Выпили, закусили, и опять разговор все о том же, о своем.

— С первотелками беда, пока их раздоишь…

— Да, верно… На «елочку» сразу не поставить.

— И телят в этом году, Дуся, прибавится, — вмешалась в разговор молчавшая Даша. — Как мы, Дуся, справимся с ними в четыре руки?

— Постараемся — и справимся…

— Да бросьте вы хоть тут про ферму, про телят! — крикнула Варя, румяная, с жарко блестевшими глазами. — На работе все это надоело! Давайте песню сыграем!

— Дуся, бери балалайку! Споем страдание!

— Оно сильно жалостливое… Не хочется!

— Сперва погорюем, пострадаем, а потом затянем песню развеселую!
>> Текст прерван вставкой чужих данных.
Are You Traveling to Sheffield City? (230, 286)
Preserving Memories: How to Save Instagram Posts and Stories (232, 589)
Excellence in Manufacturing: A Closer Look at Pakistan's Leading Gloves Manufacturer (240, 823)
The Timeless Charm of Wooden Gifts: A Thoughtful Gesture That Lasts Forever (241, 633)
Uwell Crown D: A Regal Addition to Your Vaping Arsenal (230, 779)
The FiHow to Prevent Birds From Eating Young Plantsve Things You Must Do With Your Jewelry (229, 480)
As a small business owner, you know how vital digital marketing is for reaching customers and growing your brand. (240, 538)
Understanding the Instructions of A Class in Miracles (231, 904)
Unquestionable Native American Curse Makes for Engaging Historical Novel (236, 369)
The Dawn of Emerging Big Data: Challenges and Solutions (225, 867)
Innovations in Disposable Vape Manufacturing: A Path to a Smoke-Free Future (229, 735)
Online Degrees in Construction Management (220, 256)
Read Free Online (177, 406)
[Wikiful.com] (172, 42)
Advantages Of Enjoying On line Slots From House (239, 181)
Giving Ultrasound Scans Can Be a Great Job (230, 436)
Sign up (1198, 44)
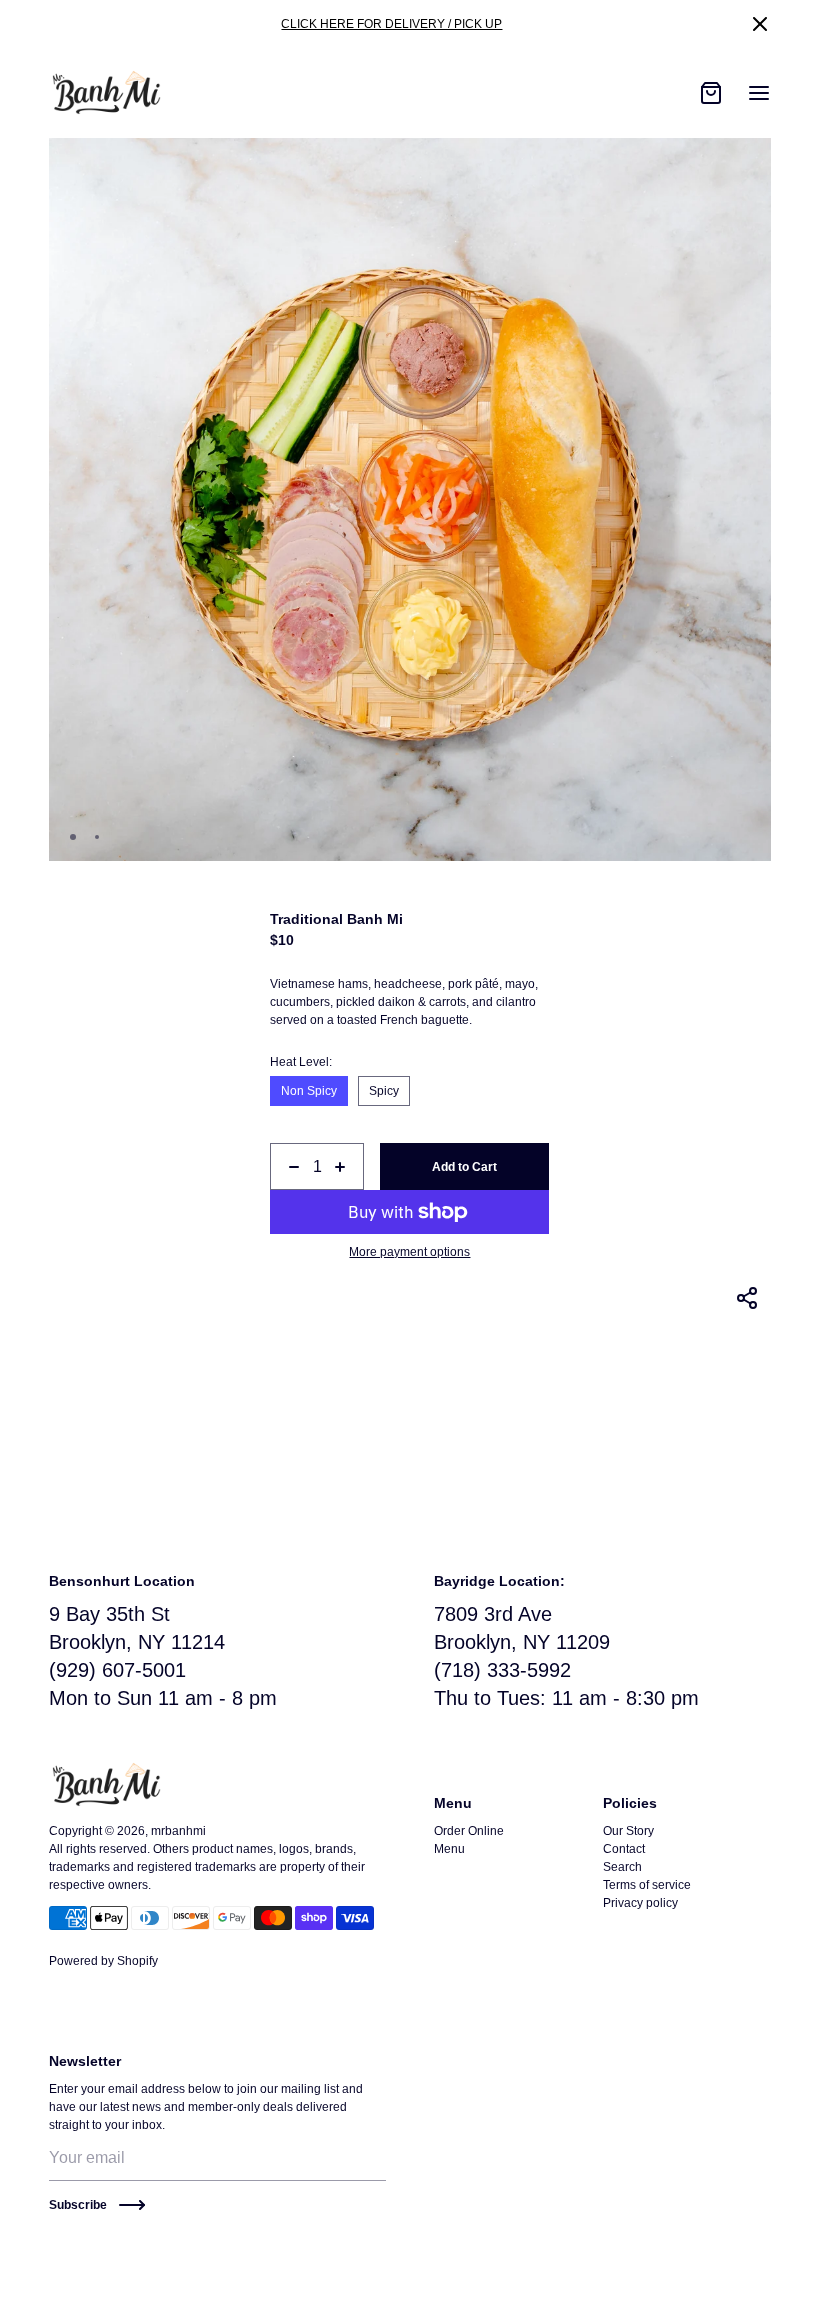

— Дуся, зачни, а мы подтянем!

Евдокия Ильинична взяла балалайку, висевшую на стене возле стола, склонилась и легонько, словно для пробы, тронула струны. Запела тихо, будто чего-то боясь, и ее мягкий, идущий от сердца голос то поднимался, нарастал, то угасал. Жалостливая эта песня начиналась словами: «Ой, горемычная моя судьбинушка вдовья, и ой, где счастьюшко мое запропастилось». И полилась, потекла напевная, смешанная со звуками струн, негромкая песня. В хате царили одни эти звуки. И пока еще пела только Евдокия Ильинична, женщины сидели кто у стола, кто на лавке, и ничто уже их не тревожило и не занимало, ничего они не видели и ничего, кроме песни, не слышали. Анисья склонила на грудь голову и, кажется, плакала. Анюта с любовью смотрела на Дусины пальцы, так проворно бегавшие по струнам, и видела не свою подругу и не балалайку, а ту, незнакомую, убитую горем вдову, что говорила: «Горемычная моя судьбинушка вдовья». Варя обняла ладонями румяное лицо и пригорюнилась. Даша своими большими задумчивыми глазами смотрела на темное окно, и что она думала, что чувствовала, трудно сказать. А песня лилась и лилась под монотонный, как звук шмеля, голосок балалайки, навевая тоску и горечь воспоминаний. Кто знает, что воскрешал в сознании женщин этот задушевно-нежный и горестный напев? Девичество и ту далекую, давно отшумевшую пору любви? Или в этих звуках тоска по вдовьим, еще не до дна выплаканным слезам? А Евдокия Ильинична, приглушая струны, пела: «Ой, горюшко, да куда тебя спрятати, куда от людской молвы схоронити?» И ей, повторяя слова, подтягивали хором, и тихие, тоскливые голоса сливались в один протяжный, страдающий голос, У Анисьи глаза в слезах, и она, не переставая петь, вытирала, не стесняясь подруг, ладонью мокрые щеки.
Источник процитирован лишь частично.